TANJUNG REDEB, PORTALBERAU – Dinas Perikanan (Diskan) Kabupaten Berau terus mematangkan langkah hilirisasi sektor perikanan melalui pengembangan produk ikan kaleng. Saat ini, fokus utama yang dilakukan adalah menyelesaikan seluruh persyaratan perizinan dari Badan Pengawas Obat dan Makanan (BPOM) agar produk tersebut dapat dipasarkan secara lebih luas.
Kepala Dinas Perikanan (Diskan) Berau, Abdul Majid, mengatakan proses perizinan menjadi tahapan yang tidak bisa dilewati karena produk ikan kaleng masuk dalam kategori pangan berisiko tinggi. Oleh sebab itu, seluruh persyaratan administrasi maupun teknis harus dipenuhi secara bertahap.
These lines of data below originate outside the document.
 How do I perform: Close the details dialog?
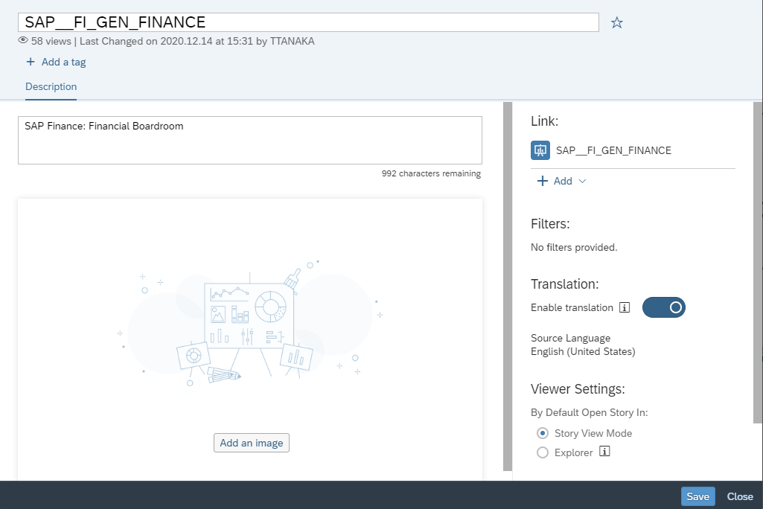point(740,496)
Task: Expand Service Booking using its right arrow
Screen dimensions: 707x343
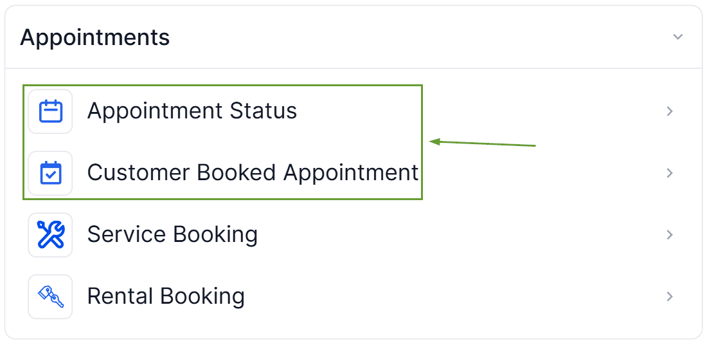Action: pos(670,235)
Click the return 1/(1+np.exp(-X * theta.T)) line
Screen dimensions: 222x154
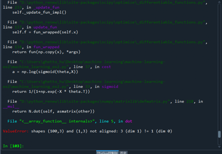51,91
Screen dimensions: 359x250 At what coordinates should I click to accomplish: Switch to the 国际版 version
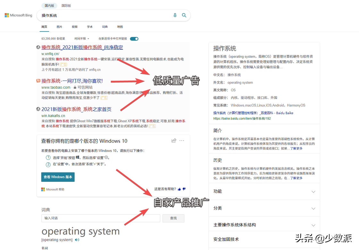[x=66, y=5]
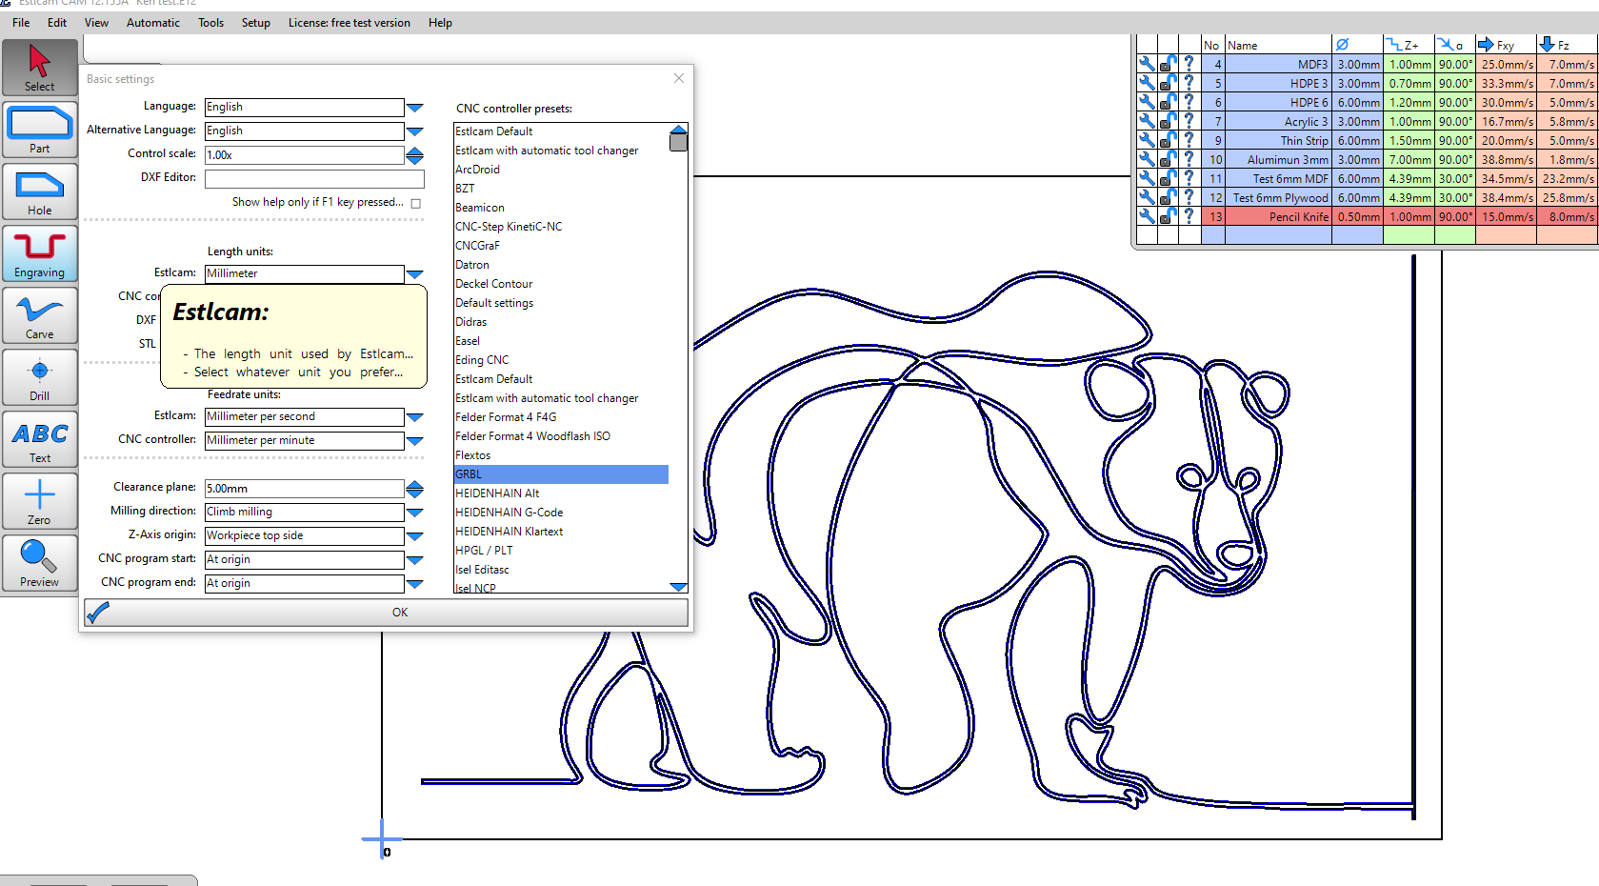Activate the Carve tool

point(39,316)
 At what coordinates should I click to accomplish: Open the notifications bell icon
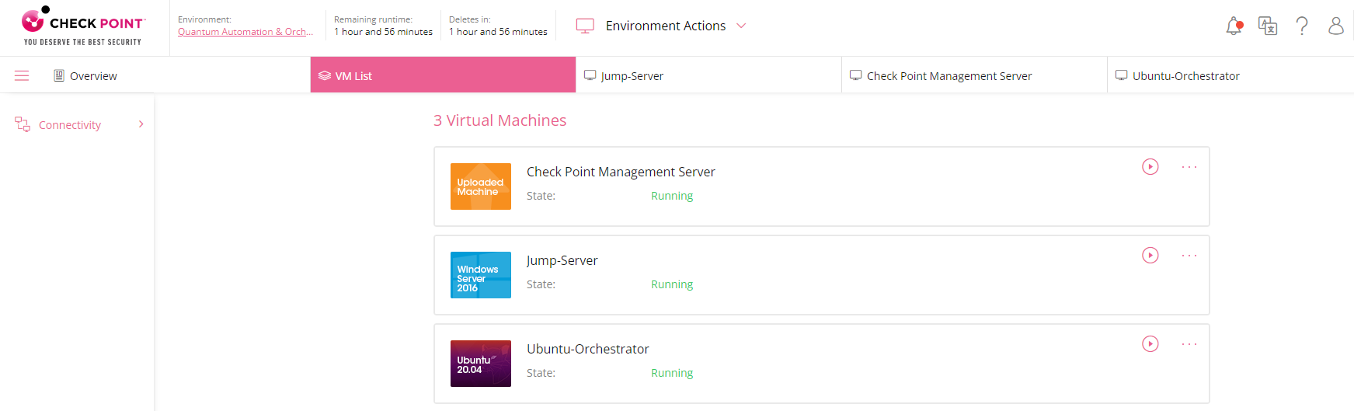tap(1234, 26)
“Kami sedang fokus mengejar proses perizinan BPOM. Produk ini masuk kategori pangan berisiko tinggi sehingga seluruh persyaratan harus dipenuhi, mulai dari pengujian produk, kesiapan alat hingga standar produksinya. Semua harus dilakukan secara bertahap,” ujarnya.
Ia menjelaskan, saat ini produk yang dikembangkan masih mengantongi izin laik higiene dan sanitasi. Sementara untuk memperoleh izin edar BPOM, masih diperlukan serangkaian tahapan verifikasi yang cukup panjang.
Menurutnya, percepatan perizinan menjadi amanah yang diberikan Pemerintah Kabupaten Berau sebagai bagian dari upaya meningkatkan nilai tambah hasil perikanan daerah melalui program hilirisasi.
“Ini menjadi tantangan yang diberikan kepada kami untuk menghadirkan produk olahan ikan yang memiliki daya saing. Karena itu kami tidak ingin terburu-buru, tetapi memastikan seluruh persyaratan benar-benar terpenuhi,” katanya.
Pihaknya menuturkan, produksi ikan kaleng saat ini masih berada pada skala industri rumahan dengan kapasitas yang relatif kecil. Produk tersebut bahkan sempat diperkenalkan hingga ke di Jeddah, Arab Saudi dengan membawa sekitar 131 kemasan berukuran 100 gram.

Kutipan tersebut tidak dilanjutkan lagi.